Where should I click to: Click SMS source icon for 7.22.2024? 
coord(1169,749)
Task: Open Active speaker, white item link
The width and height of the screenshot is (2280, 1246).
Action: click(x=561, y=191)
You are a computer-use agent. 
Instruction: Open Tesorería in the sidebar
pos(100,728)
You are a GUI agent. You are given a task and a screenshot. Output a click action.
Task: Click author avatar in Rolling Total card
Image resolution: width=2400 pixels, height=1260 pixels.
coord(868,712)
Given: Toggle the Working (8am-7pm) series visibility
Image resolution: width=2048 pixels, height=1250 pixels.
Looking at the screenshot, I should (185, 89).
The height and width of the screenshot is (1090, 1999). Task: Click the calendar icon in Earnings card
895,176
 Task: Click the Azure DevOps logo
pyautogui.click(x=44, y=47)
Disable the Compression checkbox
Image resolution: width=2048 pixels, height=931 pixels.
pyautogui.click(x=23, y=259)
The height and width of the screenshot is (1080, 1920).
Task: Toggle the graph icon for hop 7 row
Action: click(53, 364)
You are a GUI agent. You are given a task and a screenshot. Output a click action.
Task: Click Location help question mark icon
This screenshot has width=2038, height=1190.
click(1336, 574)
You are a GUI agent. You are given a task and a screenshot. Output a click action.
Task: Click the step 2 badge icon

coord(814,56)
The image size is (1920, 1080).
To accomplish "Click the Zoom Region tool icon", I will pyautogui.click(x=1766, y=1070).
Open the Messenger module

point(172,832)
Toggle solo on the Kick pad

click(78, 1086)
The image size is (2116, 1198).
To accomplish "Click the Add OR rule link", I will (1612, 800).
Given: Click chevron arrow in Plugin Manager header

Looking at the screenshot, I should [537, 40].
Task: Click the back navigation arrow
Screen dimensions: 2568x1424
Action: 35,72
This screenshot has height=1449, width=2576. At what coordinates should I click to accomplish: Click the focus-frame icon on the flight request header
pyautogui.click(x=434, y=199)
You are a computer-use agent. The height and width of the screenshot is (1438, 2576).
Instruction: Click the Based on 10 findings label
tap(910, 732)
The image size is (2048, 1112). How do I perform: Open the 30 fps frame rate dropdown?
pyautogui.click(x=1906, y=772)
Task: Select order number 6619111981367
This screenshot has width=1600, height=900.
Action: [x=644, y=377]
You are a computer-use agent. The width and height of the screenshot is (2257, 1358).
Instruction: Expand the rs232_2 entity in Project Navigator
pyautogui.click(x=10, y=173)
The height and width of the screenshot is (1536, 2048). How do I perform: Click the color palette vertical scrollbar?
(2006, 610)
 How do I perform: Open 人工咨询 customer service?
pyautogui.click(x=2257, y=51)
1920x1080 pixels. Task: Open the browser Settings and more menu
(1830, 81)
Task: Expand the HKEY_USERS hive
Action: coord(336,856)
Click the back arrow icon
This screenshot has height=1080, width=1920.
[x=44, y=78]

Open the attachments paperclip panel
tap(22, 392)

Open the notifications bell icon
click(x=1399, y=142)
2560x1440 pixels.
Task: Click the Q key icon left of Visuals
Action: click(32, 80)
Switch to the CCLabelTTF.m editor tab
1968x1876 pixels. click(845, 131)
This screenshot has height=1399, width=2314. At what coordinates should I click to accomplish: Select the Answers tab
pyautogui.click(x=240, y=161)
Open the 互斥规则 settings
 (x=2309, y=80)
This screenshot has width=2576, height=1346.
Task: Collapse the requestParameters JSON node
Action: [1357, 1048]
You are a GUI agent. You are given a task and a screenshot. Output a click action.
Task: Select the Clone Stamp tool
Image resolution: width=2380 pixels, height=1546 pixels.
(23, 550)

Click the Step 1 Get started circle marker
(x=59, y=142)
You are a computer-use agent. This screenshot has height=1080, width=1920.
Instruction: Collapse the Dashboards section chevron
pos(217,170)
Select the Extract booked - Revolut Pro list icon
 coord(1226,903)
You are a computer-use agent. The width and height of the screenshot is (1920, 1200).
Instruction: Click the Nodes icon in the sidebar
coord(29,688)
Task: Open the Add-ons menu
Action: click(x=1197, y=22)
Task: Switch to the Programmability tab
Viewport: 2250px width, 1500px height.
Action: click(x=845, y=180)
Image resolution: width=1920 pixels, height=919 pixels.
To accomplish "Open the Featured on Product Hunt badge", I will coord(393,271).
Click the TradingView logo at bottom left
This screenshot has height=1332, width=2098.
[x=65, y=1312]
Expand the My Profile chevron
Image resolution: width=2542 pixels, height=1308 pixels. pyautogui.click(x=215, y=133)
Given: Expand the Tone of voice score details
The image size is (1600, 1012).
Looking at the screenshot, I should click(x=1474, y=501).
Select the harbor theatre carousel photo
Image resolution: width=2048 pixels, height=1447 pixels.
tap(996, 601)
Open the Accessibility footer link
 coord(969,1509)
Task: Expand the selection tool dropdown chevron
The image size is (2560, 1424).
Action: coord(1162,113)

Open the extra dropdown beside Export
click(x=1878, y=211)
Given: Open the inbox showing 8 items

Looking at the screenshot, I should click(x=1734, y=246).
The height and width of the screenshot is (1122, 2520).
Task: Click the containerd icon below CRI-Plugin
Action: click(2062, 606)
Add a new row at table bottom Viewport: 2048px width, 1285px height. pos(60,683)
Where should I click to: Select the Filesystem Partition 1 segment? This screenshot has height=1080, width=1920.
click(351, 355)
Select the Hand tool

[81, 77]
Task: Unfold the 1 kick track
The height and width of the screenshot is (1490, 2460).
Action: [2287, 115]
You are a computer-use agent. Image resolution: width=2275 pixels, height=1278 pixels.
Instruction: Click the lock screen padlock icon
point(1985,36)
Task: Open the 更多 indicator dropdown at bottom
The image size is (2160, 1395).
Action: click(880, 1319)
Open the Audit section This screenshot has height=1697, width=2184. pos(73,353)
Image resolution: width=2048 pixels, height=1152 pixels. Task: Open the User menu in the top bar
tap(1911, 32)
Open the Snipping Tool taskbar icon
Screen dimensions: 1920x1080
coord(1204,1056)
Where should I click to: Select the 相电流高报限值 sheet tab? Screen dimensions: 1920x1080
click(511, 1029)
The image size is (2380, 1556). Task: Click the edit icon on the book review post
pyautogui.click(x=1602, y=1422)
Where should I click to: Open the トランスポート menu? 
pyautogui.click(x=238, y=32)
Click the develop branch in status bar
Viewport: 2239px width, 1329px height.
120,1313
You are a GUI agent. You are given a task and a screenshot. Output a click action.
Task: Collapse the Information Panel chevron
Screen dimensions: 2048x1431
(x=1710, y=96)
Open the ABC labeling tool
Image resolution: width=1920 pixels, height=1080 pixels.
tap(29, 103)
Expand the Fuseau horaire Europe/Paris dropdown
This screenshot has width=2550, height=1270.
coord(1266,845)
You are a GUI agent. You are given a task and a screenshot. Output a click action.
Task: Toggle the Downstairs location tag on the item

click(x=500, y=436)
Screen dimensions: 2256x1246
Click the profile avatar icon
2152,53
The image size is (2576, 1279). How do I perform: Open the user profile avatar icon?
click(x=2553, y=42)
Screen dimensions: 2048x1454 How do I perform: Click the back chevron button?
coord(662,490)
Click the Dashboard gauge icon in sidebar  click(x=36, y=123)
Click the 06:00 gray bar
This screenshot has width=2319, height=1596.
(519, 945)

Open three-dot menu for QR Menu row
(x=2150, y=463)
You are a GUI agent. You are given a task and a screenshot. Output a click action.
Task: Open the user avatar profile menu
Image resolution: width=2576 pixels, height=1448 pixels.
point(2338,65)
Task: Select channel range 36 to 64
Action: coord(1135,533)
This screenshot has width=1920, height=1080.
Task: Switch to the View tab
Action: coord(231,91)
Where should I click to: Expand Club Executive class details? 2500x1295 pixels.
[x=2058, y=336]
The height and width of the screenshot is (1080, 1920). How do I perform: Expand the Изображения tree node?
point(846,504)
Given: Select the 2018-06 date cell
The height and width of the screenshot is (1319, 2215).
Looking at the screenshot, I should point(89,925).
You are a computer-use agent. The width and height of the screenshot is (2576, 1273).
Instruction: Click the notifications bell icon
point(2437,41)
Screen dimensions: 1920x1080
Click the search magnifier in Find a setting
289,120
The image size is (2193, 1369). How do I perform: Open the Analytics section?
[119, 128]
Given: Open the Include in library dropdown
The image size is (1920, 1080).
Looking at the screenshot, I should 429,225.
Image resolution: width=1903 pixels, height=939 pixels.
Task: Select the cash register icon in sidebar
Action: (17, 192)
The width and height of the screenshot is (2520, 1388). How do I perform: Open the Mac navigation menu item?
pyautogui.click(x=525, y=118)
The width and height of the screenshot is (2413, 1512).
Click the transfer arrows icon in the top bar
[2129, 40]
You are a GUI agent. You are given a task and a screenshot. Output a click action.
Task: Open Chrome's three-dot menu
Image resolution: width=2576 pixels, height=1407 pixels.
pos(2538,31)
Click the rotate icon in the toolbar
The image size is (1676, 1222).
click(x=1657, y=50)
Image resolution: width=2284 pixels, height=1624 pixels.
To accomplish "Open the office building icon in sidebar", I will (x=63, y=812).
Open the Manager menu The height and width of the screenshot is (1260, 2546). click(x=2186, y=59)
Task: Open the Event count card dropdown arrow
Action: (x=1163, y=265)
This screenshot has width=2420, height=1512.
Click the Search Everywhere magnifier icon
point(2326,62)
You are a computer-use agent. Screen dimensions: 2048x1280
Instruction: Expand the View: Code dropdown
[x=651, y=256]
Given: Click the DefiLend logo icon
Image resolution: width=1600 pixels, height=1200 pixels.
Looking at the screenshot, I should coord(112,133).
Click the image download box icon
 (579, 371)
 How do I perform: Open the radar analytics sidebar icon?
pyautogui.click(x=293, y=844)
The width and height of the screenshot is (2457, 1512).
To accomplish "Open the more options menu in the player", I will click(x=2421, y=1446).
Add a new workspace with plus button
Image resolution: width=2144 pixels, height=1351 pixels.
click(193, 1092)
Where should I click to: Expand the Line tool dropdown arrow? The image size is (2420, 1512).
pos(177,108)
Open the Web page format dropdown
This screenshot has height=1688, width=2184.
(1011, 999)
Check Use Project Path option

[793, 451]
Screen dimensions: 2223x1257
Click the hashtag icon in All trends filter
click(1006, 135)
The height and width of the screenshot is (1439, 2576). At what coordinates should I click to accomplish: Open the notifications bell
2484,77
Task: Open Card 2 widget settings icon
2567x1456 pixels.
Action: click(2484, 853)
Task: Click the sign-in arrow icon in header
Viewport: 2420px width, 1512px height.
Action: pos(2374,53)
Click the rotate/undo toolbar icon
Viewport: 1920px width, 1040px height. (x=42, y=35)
=====
Look through the entries above and say how many lines hold the word "computer", giving the number alone.

8